In the beginning, I didn't know how we'd handle all of this togetherness, but we've found a balance.  My husband and I work from home, so there are times I retreat into my studio, my husband goes to his studio and my son happily creates in his room.  I am forever grateful that we have three bedrooms - three retreats.

My husband and I also have a regular workout routine.  He does Muay Thai and I Spin (indoor cycling classes).  We've been doing it since our son was diagnosed, seven years ago.  With all that has come and gone, I'm proud of us for our commitment to fitness.

Over the past year and a half, in addition to adjusting to our homeschooling/unschooling life, I hit the "pause" in Menopause.  I was thrilled.  No more missing exercise class because of random bleeding, or watching the return of fibroids (for which I'd previously had a major surgery).  Yes, there are residual hot-flashes and night sweats, but my body is free from the hormonal roller coaster!

The celebrations were dulled slightly by an almost immediate gain of 5-7 lbs.  Even though my weight had crept up a little since Liam's birth, I had not had to buy a new pant size until last summer.  A need which revealed itself, inconveniently, as I was getting ready for a party and found that ALL of my pants were now too small.  Harmmf.

At my recent yearly exam, my GP affirmed that "from now on, maintaining weight will take a lot of work - and losing weight will require a Herculean effort."

I am of Polish/German heritage and, don't get me wrong - I love and respect my parents, but I watched their gradual transformation into Keebler Elves as they aged and am determined to "fall far from" that cookie "tree".  I decided to fight my genes to fit into my jeans.

So I said "Cue Hercules!" and made some big changes before my 52nd birthday:

First, I upped my fitness game.  I'd been toying with becoming a spin instructor for the past few years.  So I registered and did it (and got my CPR certification too).

I lost a few pounds after certification, but needed to drop a few more to avoid endless letters from Kaiser Permanente reminding me of how I was still "overweight" according to my BMI.

So, I did something I had not done in my entire adult life.  I signed up for a diet.
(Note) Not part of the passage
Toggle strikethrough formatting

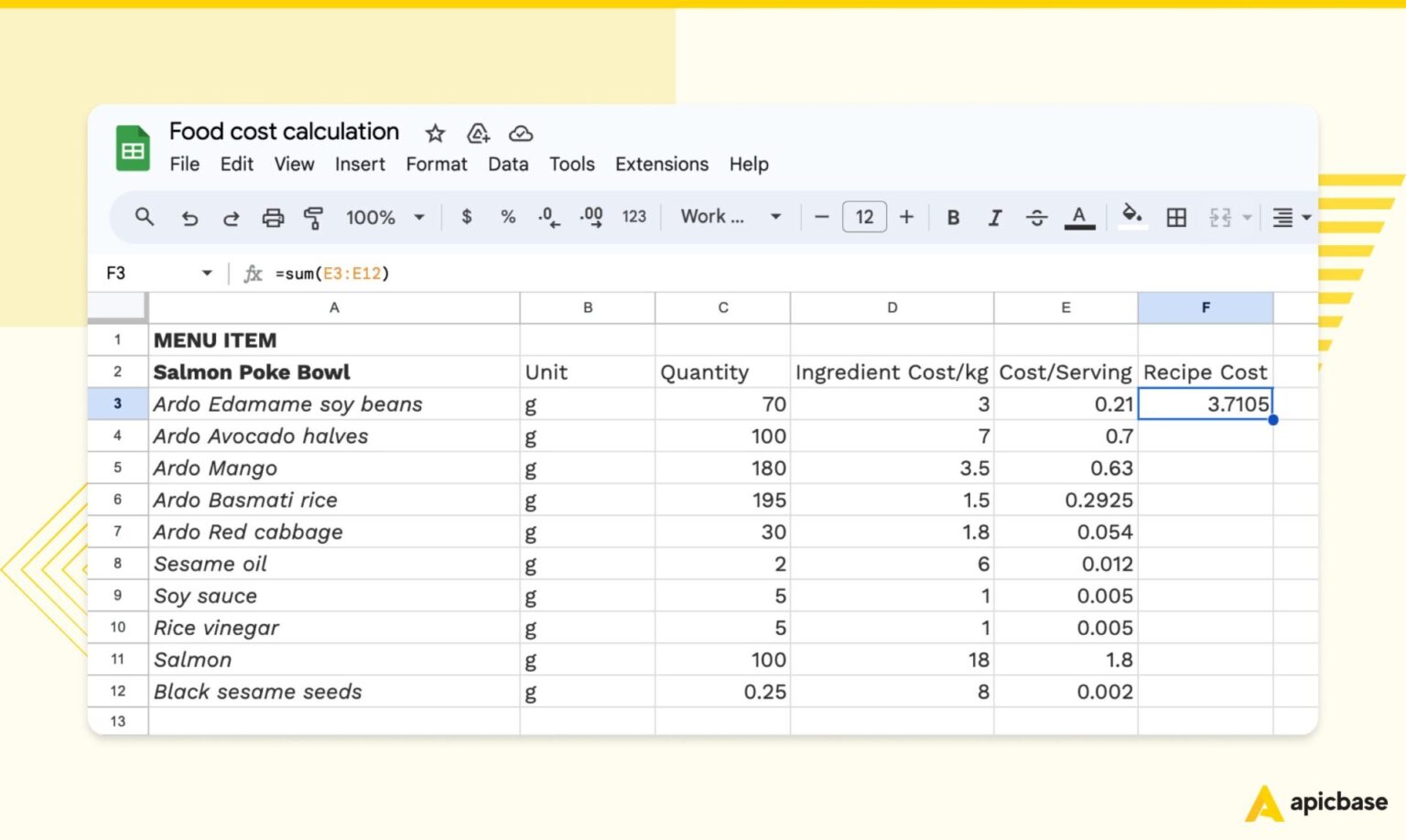point(1037,217)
As someone who had a teenage eating disorder, I've been wary of anything which makes me pay attention to a scale. Technically, what I was doing was a cleanse, but I knew that one sure result would be losing the final 5-10 lbs. The diet was appropriately called "Food Reset."  I realized that a reset is exactly what I wanted.  Not a reset to my 20s or 30s, but a reset to what will be my new normal. 
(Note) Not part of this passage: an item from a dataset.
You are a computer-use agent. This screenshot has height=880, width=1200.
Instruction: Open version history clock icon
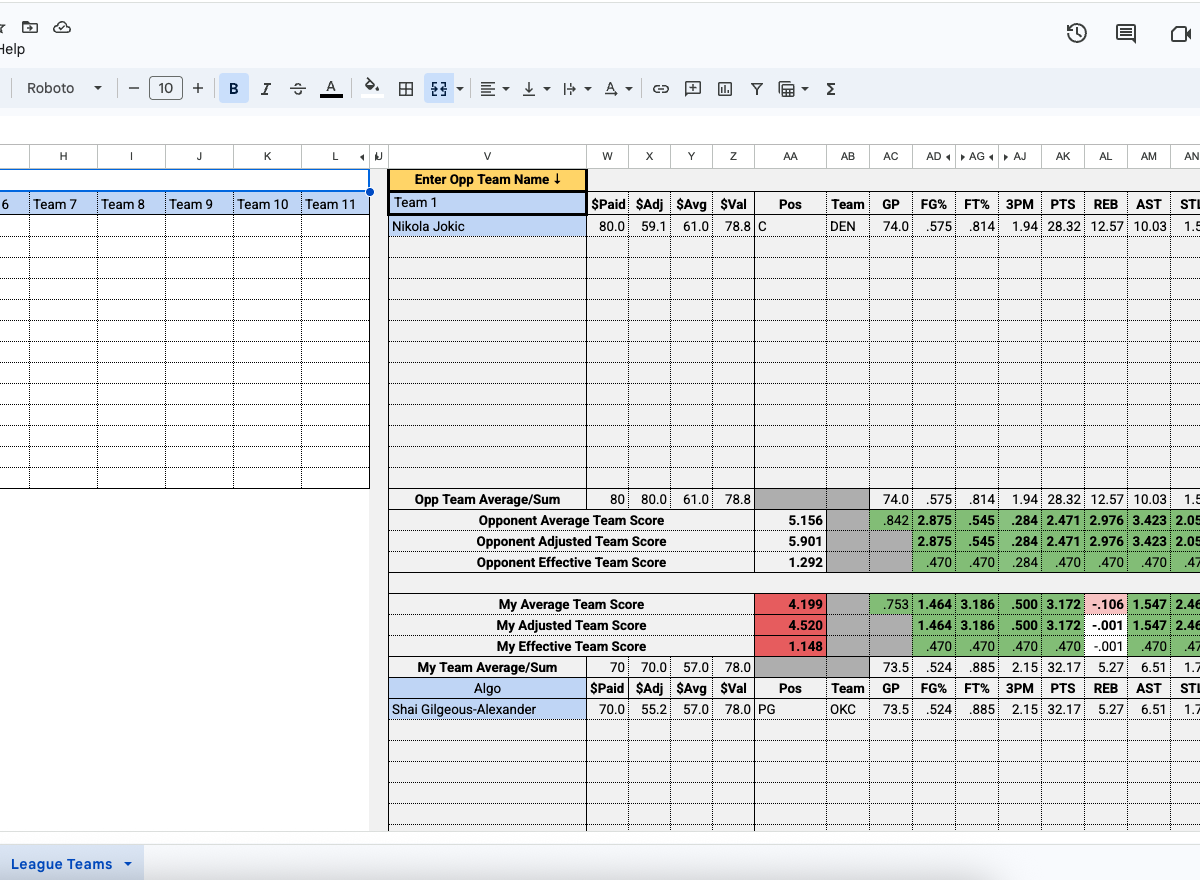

I know full well that it will take focus and attention to keep myself fit, but it is essential for my own well-being and for my son.  I'm almost 52.  He is 10.  He will need me for a long time.  I will need me for a long time.  And, yes, there is more than a little bit of me that wants to look as good as my husband does with his boxing-toned arms.  One final treat has been reconnecting to my favorite music as I build song-sets for classes.
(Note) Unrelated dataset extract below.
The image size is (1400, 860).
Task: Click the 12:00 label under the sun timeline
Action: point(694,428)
How does all of this fit into unschooling?  I now understand that the core principle of unschooling is allowing children to learn based on their passions.  In that spirit, I believe it is important for Liam to see us pursuing OUR passions and taking care of ourselves.  Unschooling is a lifelong adventure that we take together and it is important for all of us to be well and strong.

If you're on this path, make sure you check in with yourself to see what YOU need, physically and psychologically and look to friends and community if you need help to get there.

If you have a favorite way to reset - let me know in the comments section!